→ **Stored data**:
################

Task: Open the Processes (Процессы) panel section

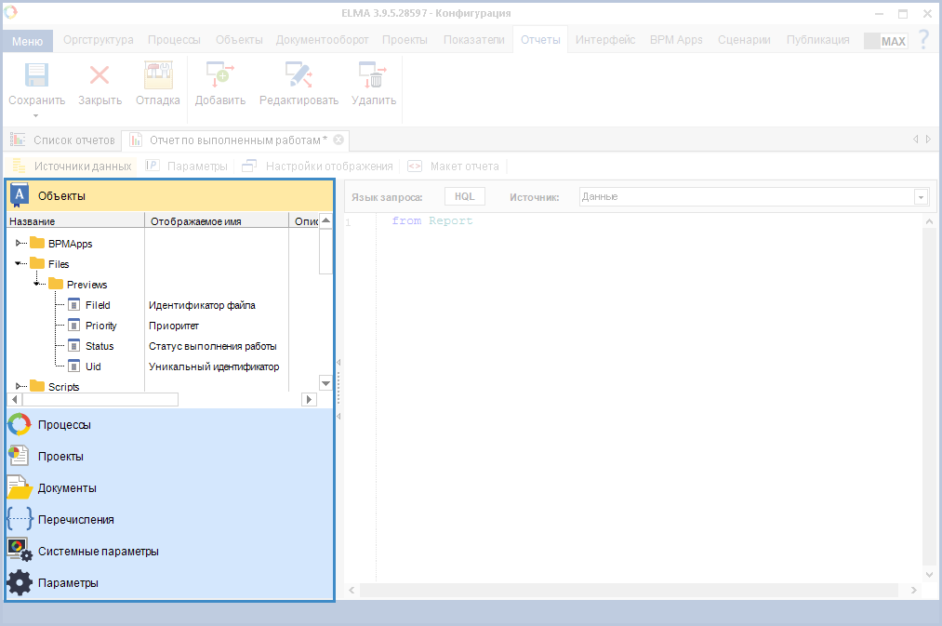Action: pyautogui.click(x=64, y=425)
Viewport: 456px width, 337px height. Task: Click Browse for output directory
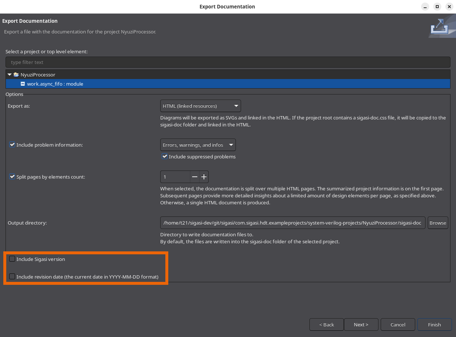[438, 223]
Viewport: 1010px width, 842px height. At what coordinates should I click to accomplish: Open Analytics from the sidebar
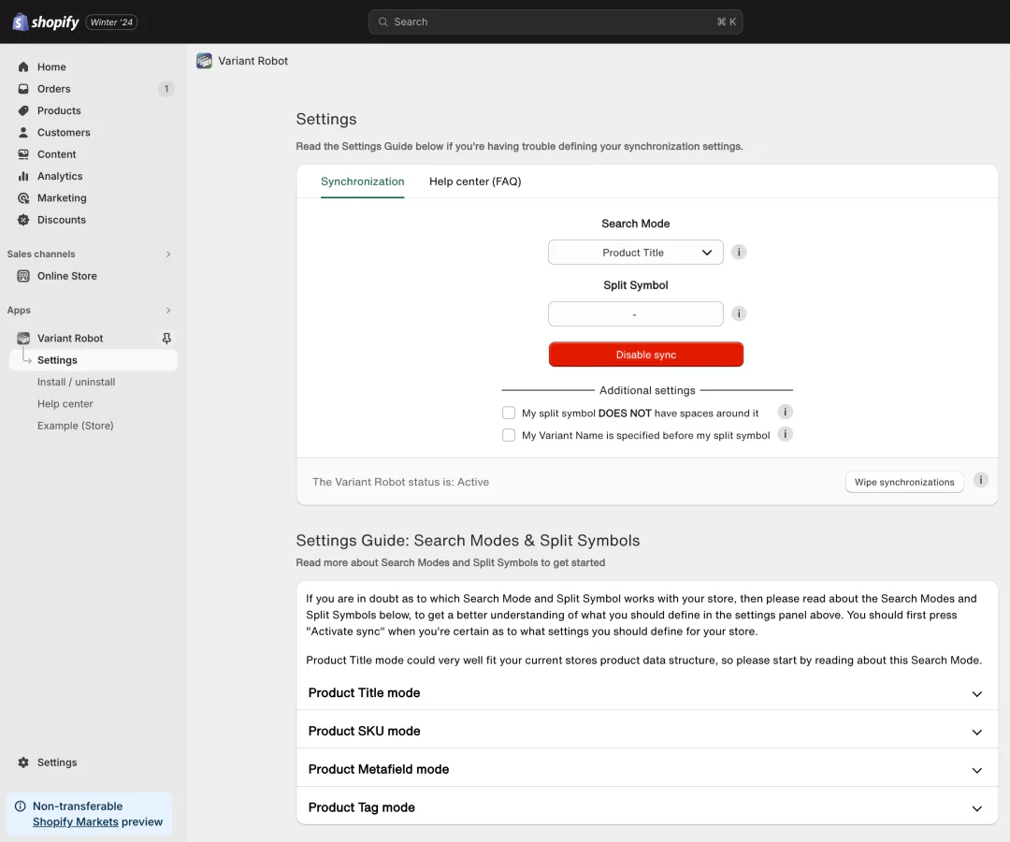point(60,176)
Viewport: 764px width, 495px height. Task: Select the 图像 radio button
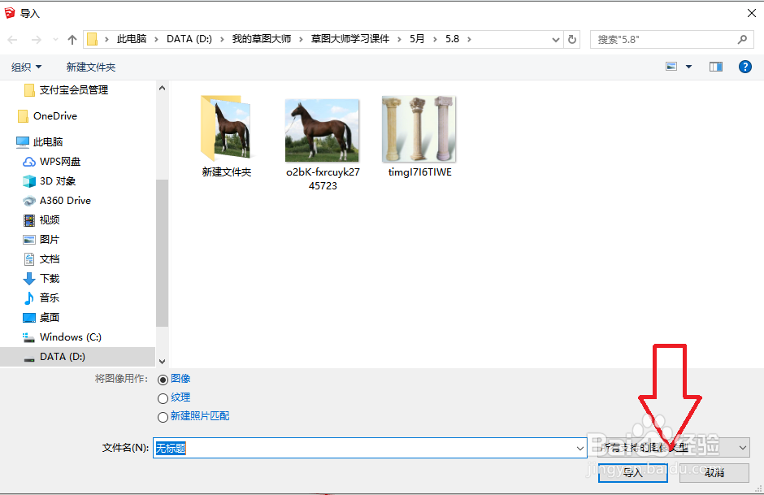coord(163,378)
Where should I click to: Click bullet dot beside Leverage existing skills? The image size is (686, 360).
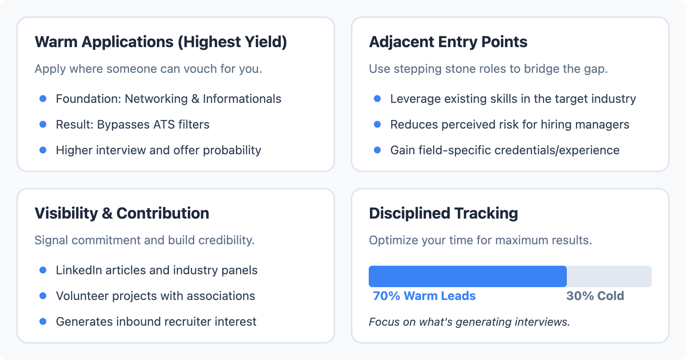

################

→ **Your instructions**:
Rewrite all of the items above, changing every "Viewport" to "Screen" and keeping everything else the same. Leave the pictures out of your version.

→ **Result of this task**:
Task: Open the Processes (Процессы) panel section

Action: pyautogui.click(x=64, y=425)
Screen: 456px width, 337px height. Task: Click Browse for output directory
[438, 223]
Screen: 1010px width, 842px height. At what coordinates should I click to accomplish: Open Analytics from the sidebar
point(60,176)
Screen: 764px width, 495px height. Task: Select the 图像 radio button
coord(163,378)
Where should I click to: Click bullet dot beside Leverage existing skills? The image size is (686, 360).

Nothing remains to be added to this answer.